On 11-05-18 2:46 PM, Aryeh Gregor wrote:
Also, we should be preserving inline styles.
We should copy all attributes and have a blacklist of uncopyable attributes.
ID is the only one I can think of off the top of my head that needs
blacklisting.

accesskey, itemid, and name (on<a>) seem potentially problematic too.
  It's also possible that custom attributes, data-* or otherwise, might
be issues, depending on how they're used.  I guess in that case it's
better to duplicate it and let authors figure out the consequences if
it's wrong, than to destroy the info about what attributes it
originally had.

I agree.

So probably it's okay to just blacklist id and<a name>.

What about itemid and accesskey? (There may be other examples that I'm forgetting right now).
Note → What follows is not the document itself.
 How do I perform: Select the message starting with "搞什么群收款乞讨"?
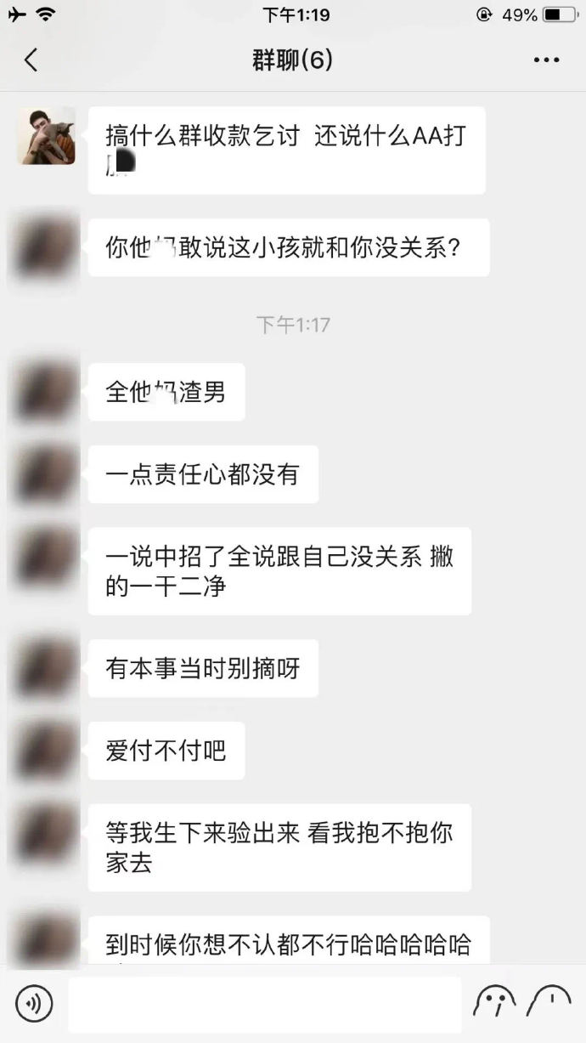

IMO, WebKit's behavior here is wrong. When you hit enter not in a block
Opera's behavior here seems right to me. If I understand correctly here's
what Opera does:
enter without a parent block: wrap everything in two block elements as
defined by the opera-defaultblock execCommand.
enter with a parent block: split the parent block
shift+enter: insert a BR
enter inside a header: breaks out of the header and inserts a block as per
the opera-defaultblock execCommand (this is just legacy we're stuck with
from IE5+)

There's more magic than that.  For instance, if you're in an<li>  and
hit Enter twice, all browsers will create a new<li>  on the first
Enter and then destroy it and move you outside the list on the second
Enter.

Yes. Overall, this seems like a pretty sane basis on top of which we can build the algorithm.